Consequently, Tinto (1993) devised a longitudinal model of institutional departure that focused on exploring and explaining dropout behavior and student persistence of traditional students at four year universities (Stewart et al., 2015). The constructs used to help identify the factors that best describe persistence patterns include “student background, educational and institutional goals and commitment, and academic and social integration” (Stewart et al., 2015, p.14). Tinto (1993) acknowledged that student performance was influenced by an array of background characteristics and goal commitments. Additionally, he recognized that finances impact a student’s decision to persist or leave school. 

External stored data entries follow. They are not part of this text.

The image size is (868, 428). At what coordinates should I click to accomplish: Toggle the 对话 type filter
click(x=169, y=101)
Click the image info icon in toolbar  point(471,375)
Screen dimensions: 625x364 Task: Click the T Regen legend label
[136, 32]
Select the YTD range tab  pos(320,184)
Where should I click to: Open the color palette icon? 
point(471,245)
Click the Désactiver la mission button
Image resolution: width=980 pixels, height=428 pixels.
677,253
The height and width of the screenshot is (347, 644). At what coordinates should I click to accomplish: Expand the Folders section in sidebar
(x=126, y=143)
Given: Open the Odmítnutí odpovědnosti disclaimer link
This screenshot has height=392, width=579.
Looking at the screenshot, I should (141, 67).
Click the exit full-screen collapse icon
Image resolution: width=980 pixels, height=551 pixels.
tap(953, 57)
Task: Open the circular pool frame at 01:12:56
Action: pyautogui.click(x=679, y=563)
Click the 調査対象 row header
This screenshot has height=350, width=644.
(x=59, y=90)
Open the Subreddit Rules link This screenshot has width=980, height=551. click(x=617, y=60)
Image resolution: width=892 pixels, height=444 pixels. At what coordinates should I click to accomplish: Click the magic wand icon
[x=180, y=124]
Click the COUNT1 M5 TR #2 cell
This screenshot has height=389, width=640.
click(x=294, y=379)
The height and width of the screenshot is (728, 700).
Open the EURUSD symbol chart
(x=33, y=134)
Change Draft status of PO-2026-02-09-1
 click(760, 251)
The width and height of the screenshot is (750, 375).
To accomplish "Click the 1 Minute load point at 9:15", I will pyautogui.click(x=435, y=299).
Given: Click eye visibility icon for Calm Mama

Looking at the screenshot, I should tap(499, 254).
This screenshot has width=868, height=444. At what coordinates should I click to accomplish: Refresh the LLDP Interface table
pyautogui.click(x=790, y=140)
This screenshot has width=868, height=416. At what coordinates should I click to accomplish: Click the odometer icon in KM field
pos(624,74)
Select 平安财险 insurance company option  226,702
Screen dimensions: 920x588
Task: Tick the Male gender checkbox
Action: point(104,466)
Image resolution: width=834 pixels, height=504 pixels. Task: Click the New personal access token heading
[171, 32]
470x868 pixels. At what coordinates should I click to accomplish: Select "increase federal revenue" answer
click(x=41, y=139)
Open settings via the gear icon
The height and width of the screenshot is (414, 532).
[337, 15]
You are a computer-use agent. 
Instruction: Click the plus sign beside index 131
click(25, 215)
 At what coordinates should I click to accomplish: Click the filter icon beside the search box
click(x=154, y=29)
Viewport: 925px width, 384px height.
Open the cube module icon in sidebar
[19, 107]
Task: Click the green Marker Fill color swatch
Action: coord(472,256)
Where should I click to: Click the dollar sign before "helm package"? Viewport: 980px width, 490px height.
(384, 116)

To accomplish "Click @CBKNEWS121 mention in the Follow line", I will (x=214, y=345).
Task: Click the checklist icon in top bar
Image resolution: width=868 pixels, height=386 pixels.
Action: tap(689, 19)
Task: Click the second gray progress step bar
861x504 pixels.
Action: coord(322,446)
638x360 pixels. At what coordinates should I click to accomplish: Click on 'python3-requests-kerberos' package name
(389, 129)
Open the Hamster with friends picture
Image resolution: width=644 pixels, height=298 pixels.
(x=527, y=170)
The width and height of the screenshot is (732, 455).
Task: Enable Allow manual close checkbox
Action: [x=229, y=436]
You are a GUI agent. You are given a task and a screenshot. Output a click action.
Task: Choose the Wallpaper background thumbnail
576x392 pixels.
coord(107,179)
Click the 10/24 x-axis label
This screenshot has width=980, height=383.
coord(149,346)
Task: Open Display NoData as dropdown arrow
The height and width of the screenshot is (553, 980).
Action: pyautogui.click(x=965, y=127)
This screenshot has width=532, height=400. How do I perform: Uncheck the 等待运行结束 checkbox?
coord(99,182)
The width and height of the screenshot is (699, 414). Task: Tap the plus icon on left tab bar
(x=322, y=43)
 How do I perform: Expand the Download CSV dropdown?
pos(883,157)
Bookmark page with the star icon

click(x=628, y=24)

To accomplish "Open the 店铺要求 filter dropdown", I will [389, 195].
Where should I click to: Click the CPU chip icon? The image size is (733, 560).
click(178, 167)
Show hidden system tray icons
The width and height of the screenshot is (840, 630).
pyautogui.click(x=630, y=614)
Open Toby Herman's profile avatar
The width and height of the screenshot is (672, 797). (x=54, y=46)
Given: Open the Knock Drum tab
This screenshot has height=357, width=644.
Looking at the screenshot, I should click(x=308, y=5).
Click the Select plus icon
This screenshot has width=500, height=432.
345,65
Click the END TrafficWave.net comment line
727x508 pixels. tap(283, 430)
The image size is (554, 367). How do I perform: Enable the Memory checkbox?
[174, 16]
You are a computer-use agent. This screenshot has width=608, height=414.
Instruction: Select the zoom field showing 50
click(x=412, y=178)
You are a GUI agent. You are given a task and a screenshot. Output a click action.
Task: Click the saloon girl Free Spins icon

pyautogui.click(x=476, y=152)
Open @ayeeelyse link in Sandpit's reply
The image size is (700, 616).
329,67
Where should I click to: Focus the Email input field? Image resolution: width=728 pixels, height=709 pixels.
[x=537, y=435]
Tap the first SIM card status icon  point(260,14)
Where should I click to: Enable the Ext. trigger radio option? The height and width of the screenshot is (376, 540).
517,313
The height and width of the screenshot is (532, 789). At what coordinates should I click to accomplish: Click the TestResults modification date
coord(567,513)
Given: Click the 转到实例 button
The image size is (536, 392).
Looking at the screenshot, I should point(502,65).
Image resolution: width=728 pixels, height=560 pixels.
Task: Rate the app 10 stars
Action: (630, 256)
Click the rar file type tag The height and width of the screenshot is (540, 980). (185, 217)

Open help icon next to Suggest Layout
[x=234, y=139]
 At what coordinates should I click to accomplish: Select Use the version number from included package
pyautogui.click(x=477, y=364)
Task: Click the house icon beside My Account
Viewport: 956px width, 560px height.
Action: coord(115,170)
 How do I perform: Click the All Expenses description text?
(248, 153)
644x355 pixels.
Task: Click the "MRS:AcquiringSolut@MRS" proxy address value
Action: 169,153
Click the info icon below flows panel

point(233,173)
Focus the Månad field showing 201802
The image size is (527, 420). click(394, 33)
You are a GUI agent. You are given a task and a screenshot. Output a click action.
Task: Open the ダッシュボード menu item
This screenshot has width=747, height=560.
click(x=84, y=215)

According to Green and Wright (2017), student persistence is essential to retention and college student success as well as a key measurement of student and institutional success. Some students enter college well prepared for the academic and social challenges they will encounter while others are inadequately equipped to meet the expectations that higher education has awaiting them (Annual College Readiness Report, 2012; Kidwell, 2005). As a result, institutions are implementing some form of intervention, both formal and informal, to increase academic achievement and positive social adjustment (Schrader & Brown, 2008). Petty (2014) asserts that understanding the intrinsic and extrinsic factors that inspire students allows institutions to motivate them to persist. The literature also suggests that professors (and teachers) should assist students in adjusting to the transition by gaining an understanding of the challenges caused by the first year experience (Kidwell, 2005). Institutional success results in the institution’s capacity to involve faculty and administrators collaboratively to create an environment that actively engages students in learning (Tinto, 2003). 

The First Year Experience 
The term ‘first-year experience,’ coined by John Gardner, describes the set of initiatives that are designed and implemented to strengthen the satisfaction and quality of student learning during the first year of college (Gardner, 1986; Koch & Gardner, 2014; Upcraft, Gardner, & Barefoot, 2005). The University of South Carolina’s National Resources Center for the First Year Experience and Students in Transition refers to the first-year experience as a comprehensive and intentional approach (Hunter, 2006b). In efforts to positively impact student retention, institutional initiatives are being developed to increase student involvement and enhance a sense of campus community during the first year upon entrance to college (Hunter, 2006b). Hunter (2006b) makes reference to Upcraft et al.’s (2005) suggestion that first-year students are successful when they make gains toward “developing academic and intellectual competence, establishing and maintaining interpersonal relationships, exploring identity development, deciding on a career and lifestyle, maintaining personal health and wellness, developing civic responsibility, considering the spiritual dimensions of life, and dealing with diversity” (p. 5). 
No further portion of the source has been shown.